**Exercise aim**
Please return the records below verbatim, from the line containing "Viewport: 1568px width, 488px" through the end of the records, leaving the pictures out of your answer.

Rows of pointing data:
****

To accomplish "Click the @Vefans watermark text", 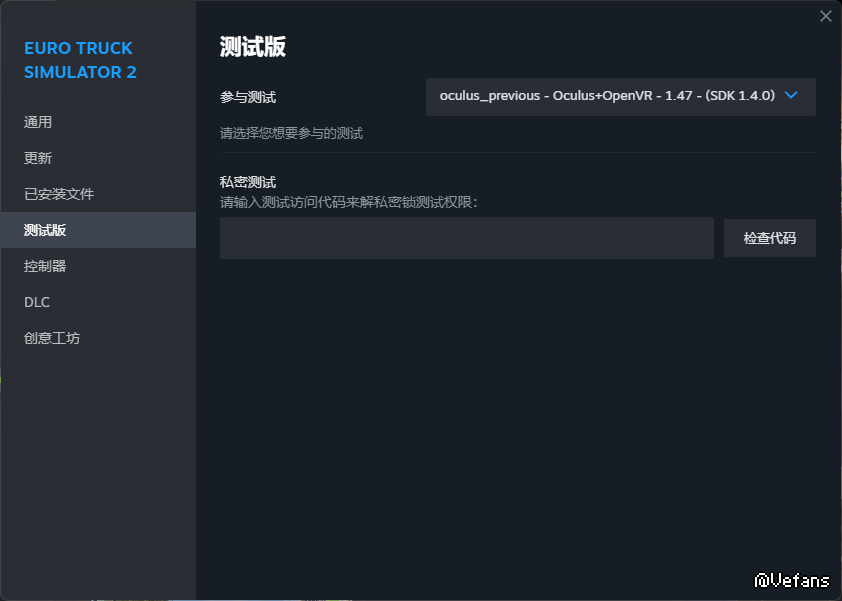I will (792, 580).
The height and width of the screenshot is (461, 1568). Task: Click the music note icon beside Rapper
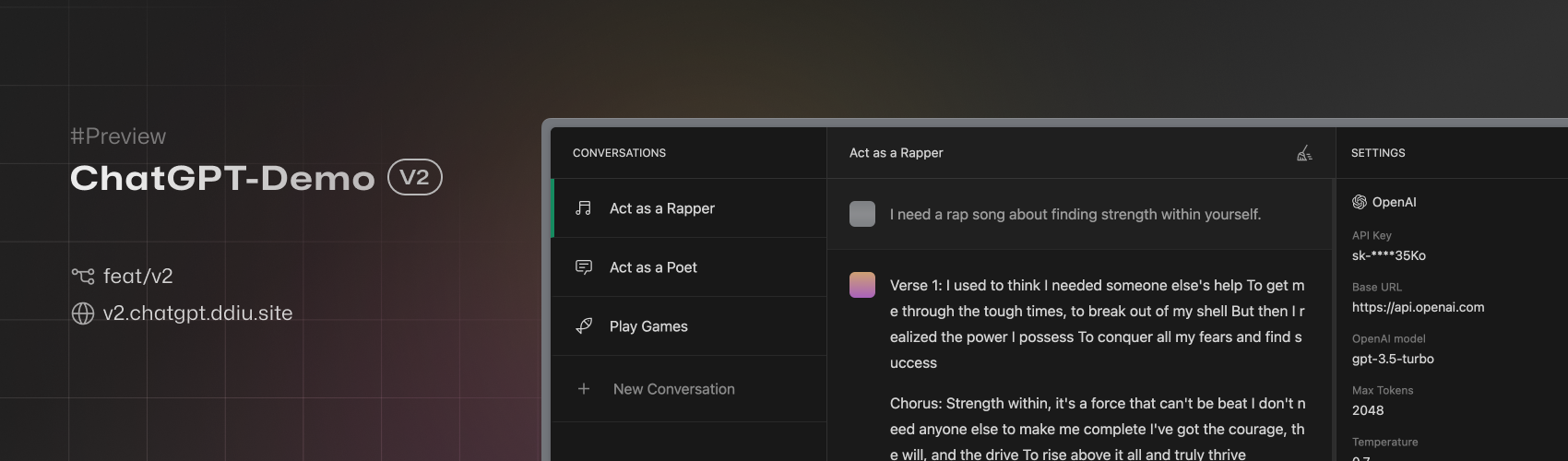(x=584, y=208)
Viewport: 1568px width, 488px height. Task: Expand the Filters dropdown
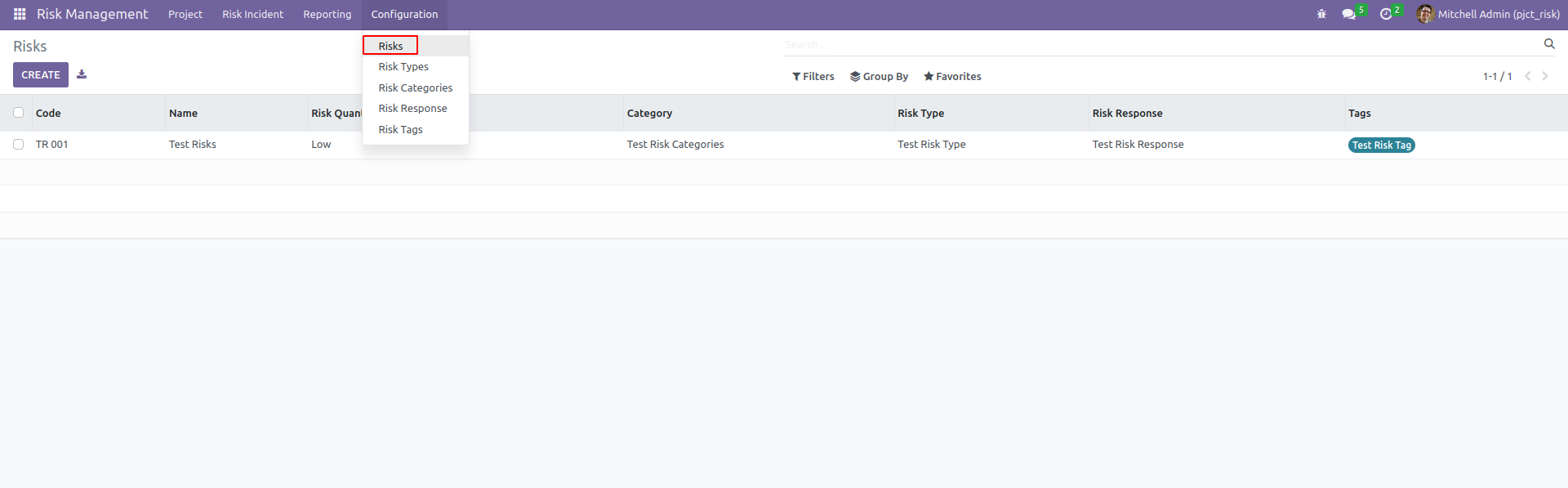(813, 76)
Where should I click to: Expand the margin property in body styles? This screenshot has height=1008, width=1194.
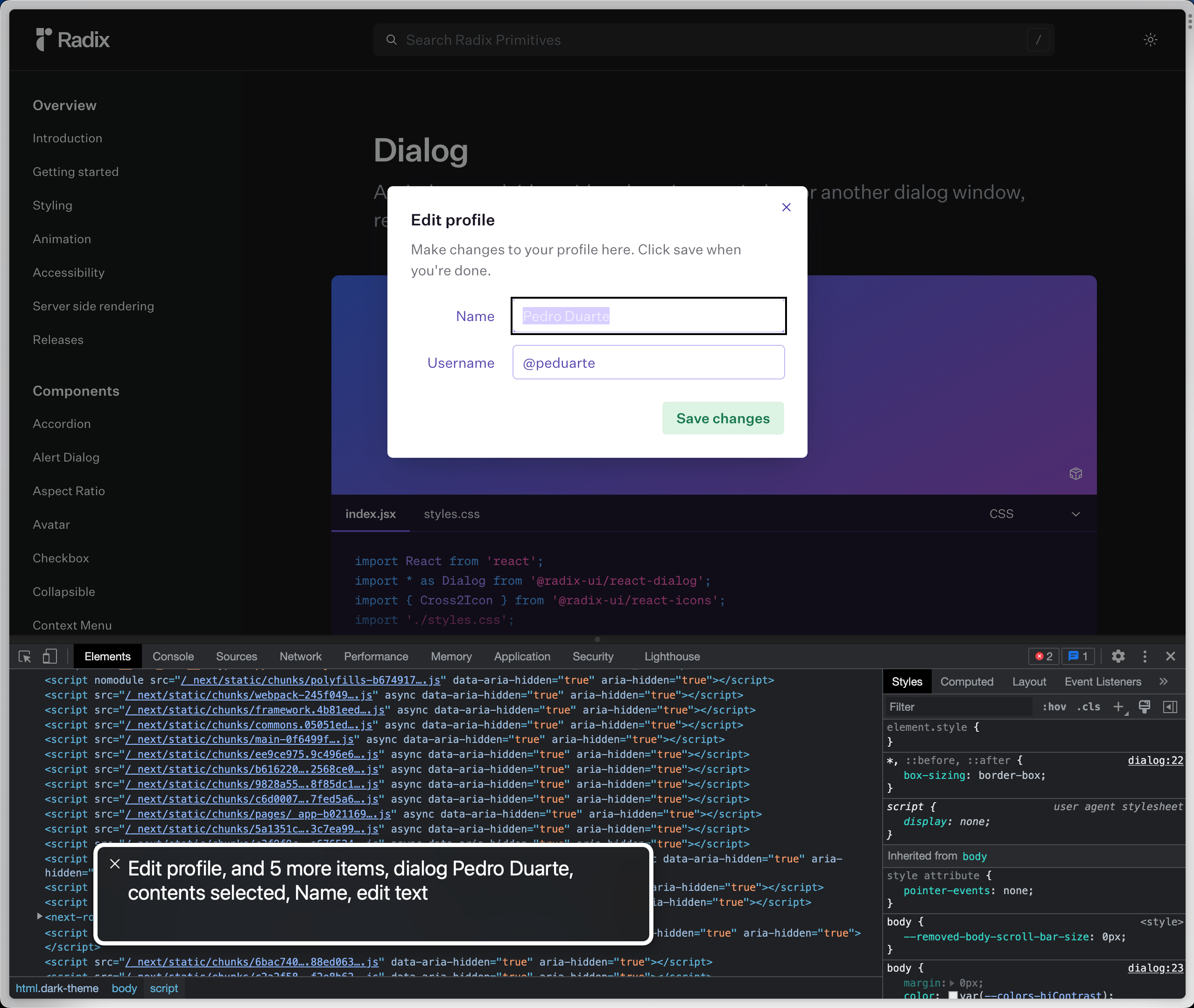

****

**Finished task**
Viewport: 1568px width, 488px height. Task: Expand the Filters dropdown
(813, 76)
Where should I click to: Expand the margin property in body styles? This screenshot has height=1008, width=1194.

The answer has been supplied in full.